Then Stan takes his grandfather’s dog for a walk and the animal barks at the shed, which is on the isolated property – when the vampire rips off the dog’s head, Stan assumes he’s just a psycho … but he gradually catches on as to what exactly he’s dealing with, and a parade of victims finds its way to the shed.  There is a small tradition of films about feebs who wind up custodians of vampires – Let the Right One In is the most prominent, but see also such Renfield variants as Bitten, The Insatiable, Demon Under Glass, The Night Flyer, etc – and this takes a slightly fresh approach.  Traditionally, the lead of the film would be Dommer – pronounced as a homonym of Dahmer – who goes the Little Shop of Horrors route of becoming eager to feed his tormentors to the hungry creature in the shed (Kostro’s standout performance is a little reminsicent of Stephen Geoffreys in Fright Night), but here we stay with the conscience-stricken Stan, who does get some troublemakers out of his life but is genuinely aghast to lose people like the sympathetic Sheriff (Sobhan Fallon Hogan) and rallies in the climax when the monster finally gets loose.

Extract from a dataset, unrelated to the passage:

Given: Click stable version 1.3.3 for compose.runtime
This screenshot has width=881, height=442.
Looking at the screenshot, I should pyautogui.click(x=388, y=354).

Even Harry Bane is a victim here, and the film presents a chain of abuse that runs through families and communities almost through tradition and laziness – it’s a teen movie convention that when the kid who’s been bullied all his life finally punches his tormentor in the face, he’s the one who gets into trouble … but, let’s face it, that scene wouldn’t be in so many movies if it wasn’t true to life.  Petrovski, playing the sort of creep who gave Keith Gordon a hard time in Christine, is splendidly hateful, but also satisfyingly whimpery when on the day one of his favourite victims punches him out he discovers that the other has turned into a blood-drinking monster and is out for payback.  It’s a small-scale film, but all the more effective for it – and, in its lack of modish trimmings (no social media blitz, few mobile phones), it has a nice throwback feel, evoking a tradition of fable-like teen horror movies from Carrie onwards.  NB: it bears a 2020 copyright date.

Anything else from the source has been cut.